Previous studies have shown that guidelines for the prevention of cardiovascular disease are less strictly applied to women than men, mainly because the perceived risk is lower than the calculated risk [7]. Our findings suggest that this may also be the case in our population. Another factor that may have prohibited stroke rates to decline in women is that history of female hormone use increased over time. Because previous studies have shown that hormone replacement therapy is associated with a higher risk of stroke in post-menopausal women [21], this increase may have attributed to the unfavorable risk profile in women. Furthermore, although blood pressure levels increased both in men and women, grade II hypertension was much more frequent in women than men. This also may have influenced stroke incidence rates in women. Nevertheless, the decline in stroke incidence rates in men seems somewhat paradoxical to the increase in risk factors we observed, especially the increase in blood pressure levels. Based on the increase in blood pressure levels alone, one would have expected an increase in stroke incidence rates.
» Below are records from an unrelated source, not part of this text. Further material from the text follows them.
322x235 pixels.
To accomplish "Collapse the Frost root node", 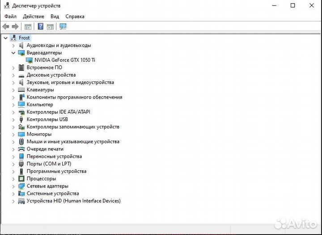I will 5,38.
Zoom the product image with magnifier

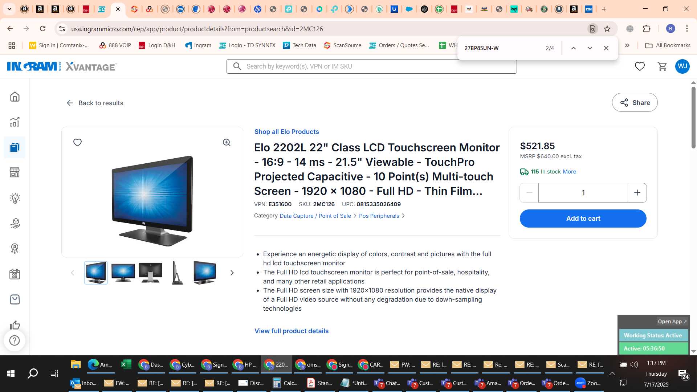(227, 143)
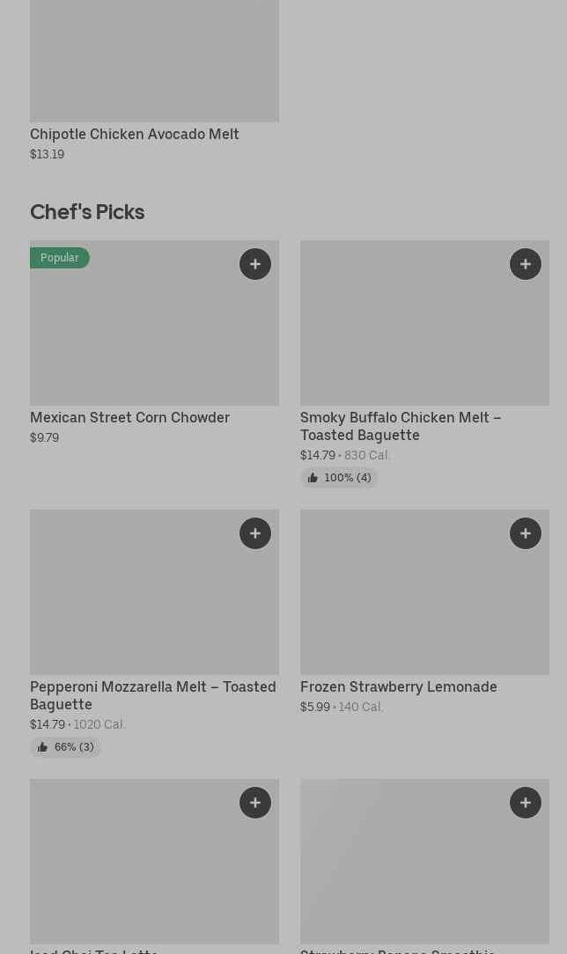Add Pepperoni Mozzarella Melt to cart
Screen dimensions: 567x954
tap(255, 533)
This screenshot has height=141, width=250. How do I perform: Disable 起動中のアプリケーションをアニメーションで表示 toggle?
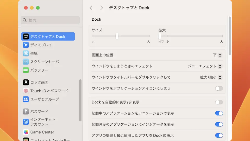click(219, 113)
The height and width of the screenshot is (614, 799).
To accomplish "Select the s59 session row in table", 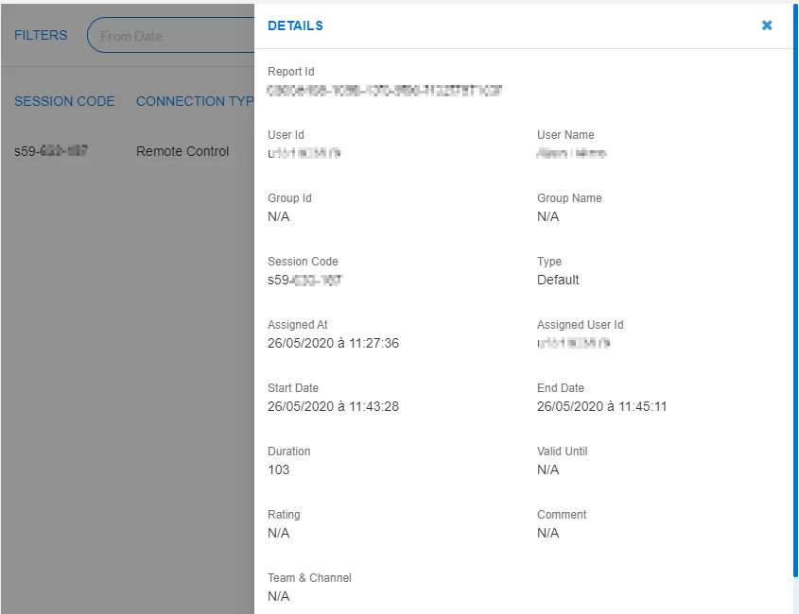I will pyautogui.click(x=51, y=151).
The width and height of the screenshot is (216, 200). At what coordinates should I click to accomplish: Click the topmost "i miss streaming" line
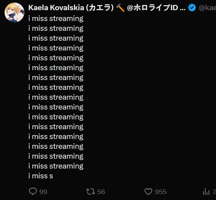56,19
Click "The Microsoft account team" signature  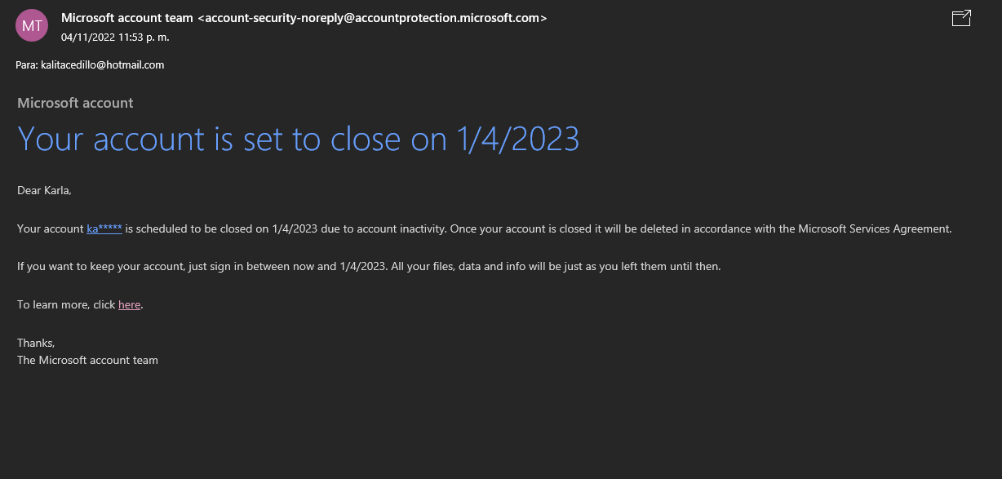[87, 360]
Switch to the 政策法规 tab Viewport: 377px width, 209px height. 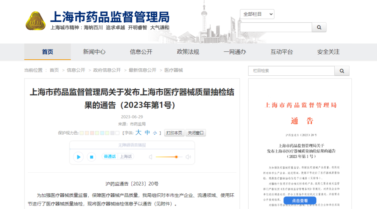(x=187, y=52)
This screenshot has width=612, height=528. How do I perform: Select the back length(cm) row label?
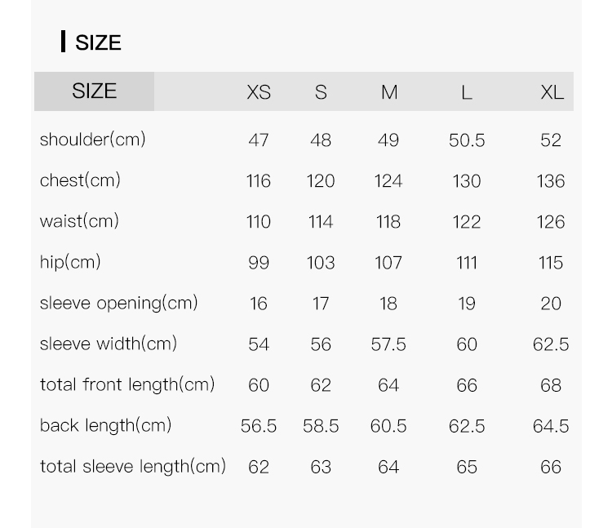(x=106, y=425)
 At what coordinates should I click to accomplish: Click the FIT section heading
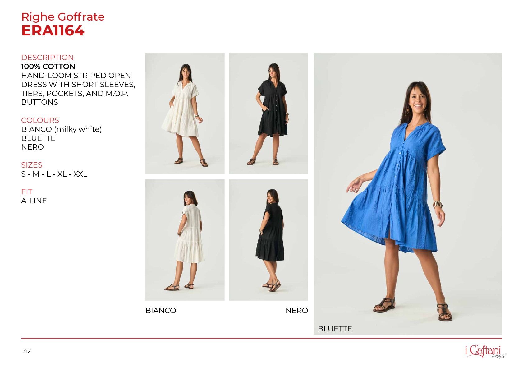[27, 192]
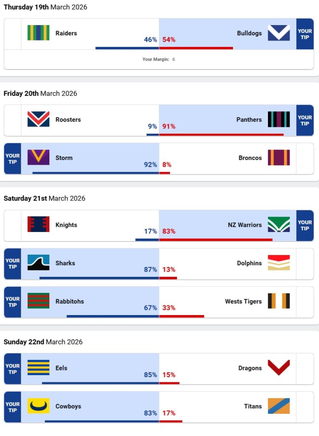Click the Cowboys team jersey icon
Screen dimensions: 319x436
tap(38, 406)
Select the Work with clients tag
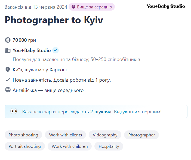The height and width of the screenshot is (160, 191). tap(65, 135)
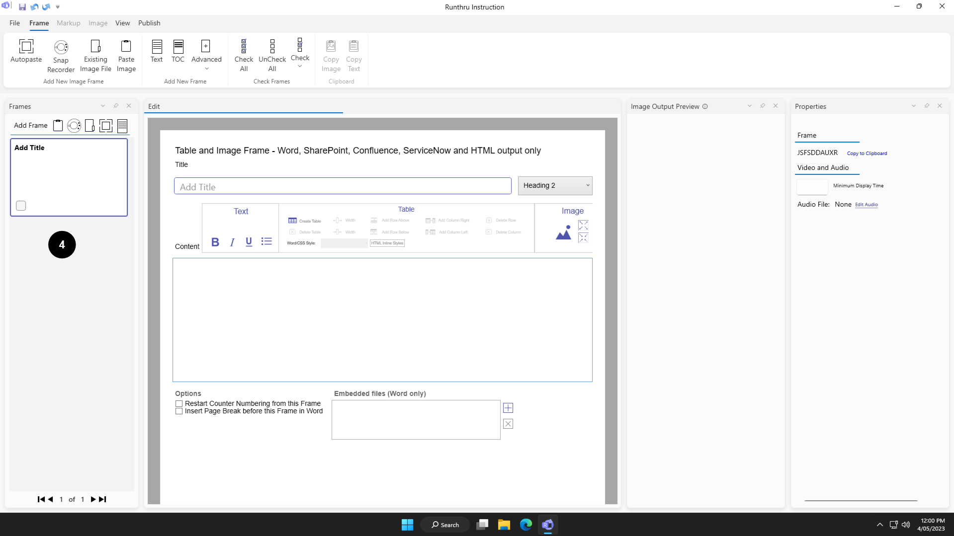Enable Restart Counter Numbering from this Frame
954x536 pixels.
179,404
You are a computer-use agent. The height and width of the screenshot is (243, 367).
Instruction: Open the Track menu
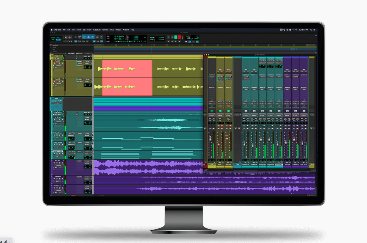pos(79,30)
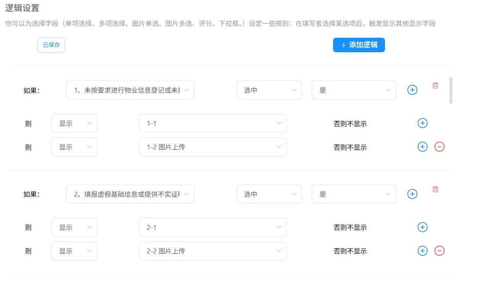The height and width of the screenshot is (281, 483).
Task: Open 显示 action dropdown for the 2-1 row
Action: (74, 227)
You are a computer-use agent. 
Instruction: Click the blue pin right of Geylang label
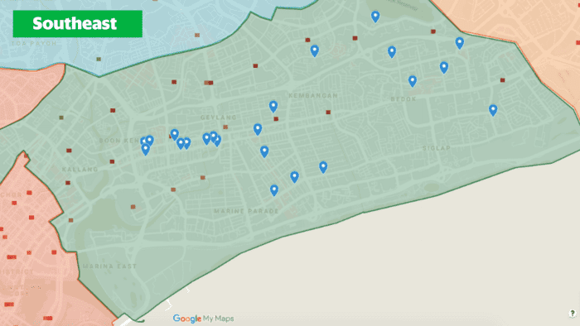click(x=258, y=129)
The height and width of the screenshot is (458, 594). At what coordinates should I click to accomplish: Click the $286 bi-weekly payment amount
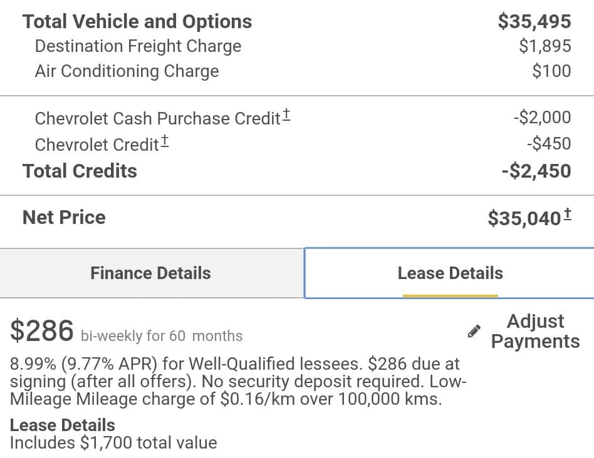[x=42, y=331]
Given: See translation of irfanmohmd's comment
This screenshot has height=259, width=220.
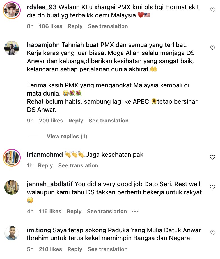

However, a plausible explanation is that all participants in whom hypertension was diagnosed during the baseline visit were advised to visit their general practitioner for blood pressure surveillance and treatment if indicated. Therefore, blood pressure-lowering drugs will have been described to a substantial number of participants after the baseline examinations, resulting in lower population blood pressure levels during follow-up. Because thresholds for initiating blood pressure treatment decreased in the past 20 years, the beneficial effect of treatment will have been greater to the 2000 subcohort [9]. However, we also observed favorable trends, particularly the reduction in male cigarette smokers, which might have had a beneficial effect on stroke risk. The more widespread prescription of preventive medication such as lipid-lowering and antithrombotic medication may have contributed to the decreased stroke incidence as well.

In conclusion, our study suggests that in Rotterdam in the Netherlands between 1990 and 2008, stroke incidence rates have decreased in men but not in women. The findings support the notion that preventive strategies have been implemented quite successfully, at least in men, but also stress the importance of recognition and treatment of stroke risk factors in women.